* HOW TO COMPLETE THIS TASK: Among the entries that follow, find every line with the word "next" and copy it.

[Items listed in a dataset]
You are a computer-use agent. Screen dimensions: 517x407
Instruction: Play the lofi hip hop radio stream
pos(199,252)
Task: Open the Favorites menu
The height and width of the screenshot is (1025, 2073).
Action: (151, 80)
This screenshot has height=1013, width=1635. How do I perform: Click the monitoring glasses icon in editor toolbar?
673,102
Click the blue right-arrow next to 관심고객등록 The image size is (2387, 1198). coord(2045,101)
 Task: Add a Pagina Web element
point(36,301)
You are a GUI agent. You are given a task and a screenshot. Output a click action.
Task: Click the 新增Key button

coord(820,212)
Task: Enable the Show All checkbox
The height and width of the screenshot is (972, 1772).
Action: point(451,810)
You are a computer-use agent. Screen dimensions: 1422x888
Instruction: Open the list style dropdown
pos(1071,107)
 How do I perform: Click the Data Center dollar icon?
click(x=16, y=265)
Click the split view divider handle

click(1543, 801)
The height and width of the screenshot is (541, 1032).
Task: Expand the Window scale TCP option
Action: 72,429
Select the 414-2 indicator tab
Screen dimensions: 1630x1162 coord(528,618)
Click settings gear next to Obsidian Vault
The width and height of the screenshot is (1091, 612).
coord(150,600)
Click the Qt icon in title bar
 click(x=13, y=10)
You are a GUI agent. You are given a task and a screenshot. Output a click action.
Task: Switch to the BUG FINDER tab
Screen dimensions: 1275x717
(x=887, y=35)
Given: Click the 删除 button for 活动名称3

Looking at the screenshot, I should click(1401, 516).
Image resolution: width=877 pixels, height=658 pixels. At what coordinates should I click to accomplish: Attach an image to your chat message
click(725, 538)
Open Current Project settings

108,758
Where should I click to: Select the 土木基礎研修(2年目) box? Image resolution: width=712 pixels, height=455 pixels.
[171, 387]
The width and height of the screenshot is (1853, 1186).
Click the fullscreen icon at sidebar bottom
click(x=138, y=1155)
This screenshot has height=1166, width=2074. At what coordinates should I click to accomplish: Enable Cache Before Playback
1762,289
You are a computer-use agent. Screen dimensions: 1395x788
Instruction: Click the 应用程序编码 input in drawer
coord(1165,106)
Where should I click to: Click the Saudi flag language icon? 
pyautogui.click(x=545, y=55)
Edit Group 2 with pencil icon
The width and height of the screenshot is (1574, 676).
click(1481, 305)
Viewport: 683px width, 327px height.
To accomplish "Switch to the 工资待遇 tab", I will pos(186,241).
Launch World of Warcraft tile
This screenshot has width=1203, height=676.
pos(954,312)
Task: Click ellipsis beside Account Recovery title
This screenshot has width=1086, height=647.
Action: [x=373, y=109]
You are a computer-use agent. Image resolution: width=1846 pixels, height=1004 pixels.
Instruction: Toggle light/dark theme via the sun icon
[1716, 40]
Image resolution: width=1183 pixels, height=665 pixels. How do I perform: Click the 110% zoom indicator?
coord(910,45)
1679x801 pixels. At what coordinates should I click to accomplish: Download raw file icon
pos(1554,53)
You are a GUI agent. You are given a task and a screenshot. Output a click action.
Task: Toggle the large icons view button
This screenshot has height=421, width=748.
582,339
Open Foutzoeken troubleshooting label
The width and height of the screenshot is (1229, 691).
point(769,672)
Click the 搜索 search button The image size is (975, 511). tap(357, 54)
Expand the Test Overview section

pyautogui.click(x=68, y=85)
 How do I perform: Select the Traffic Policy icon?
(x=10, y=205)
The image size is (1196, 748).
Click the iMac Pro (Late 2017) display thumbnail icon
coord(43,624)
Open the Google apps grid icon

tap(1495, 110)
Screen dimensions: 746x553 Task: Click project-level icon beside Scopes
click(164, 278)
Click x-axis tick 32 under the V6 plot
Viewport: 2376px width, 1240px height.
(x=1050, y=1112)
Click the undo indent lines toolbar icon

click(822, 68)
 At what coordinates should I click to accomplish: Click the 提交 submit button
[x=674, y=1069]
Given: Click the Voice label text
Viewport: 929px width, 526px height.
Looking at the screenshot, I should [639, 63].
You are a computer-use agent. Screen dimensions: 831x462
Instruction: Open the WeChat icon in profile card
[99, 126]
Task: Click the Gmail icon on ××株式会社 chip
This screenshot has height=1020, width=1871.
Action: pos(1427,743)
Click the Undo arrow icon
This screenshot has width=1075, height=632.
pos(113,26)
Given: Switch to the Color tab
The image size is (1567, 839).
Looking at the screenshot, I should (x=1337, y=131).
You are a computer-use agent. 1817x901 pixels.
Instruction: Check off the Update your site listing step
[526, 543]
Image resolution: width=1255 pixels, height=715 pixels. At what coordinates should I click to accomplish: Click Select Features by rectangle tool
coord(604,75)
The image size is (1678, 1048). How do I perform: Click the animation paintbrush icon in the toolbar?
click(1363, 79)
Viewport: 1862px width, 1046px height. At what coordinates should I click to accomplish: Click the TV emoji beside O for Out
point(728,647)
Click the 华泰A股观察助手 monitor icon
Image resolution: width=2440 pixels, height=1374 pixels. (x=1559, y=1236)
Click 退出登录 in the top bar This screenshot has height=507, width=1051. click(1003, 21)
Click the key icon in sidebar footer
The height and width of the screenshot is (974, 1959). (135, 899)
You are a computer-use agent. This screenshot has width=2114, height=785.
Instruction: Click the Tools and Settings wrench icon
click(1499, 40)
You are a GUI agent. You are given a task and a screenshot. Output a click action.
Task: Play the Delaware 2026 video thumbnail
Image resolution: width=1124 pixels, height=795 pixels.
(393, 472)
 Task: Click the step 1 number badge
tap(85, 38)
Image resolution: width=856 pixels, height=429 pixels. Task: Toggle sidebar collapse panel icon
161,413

* TASK ANSWER:
Click the blue right-arrow next to 관심고객등록 The image size is (2387, 1198). coord(2045,101)
Click settings gear next to Obsidian Vault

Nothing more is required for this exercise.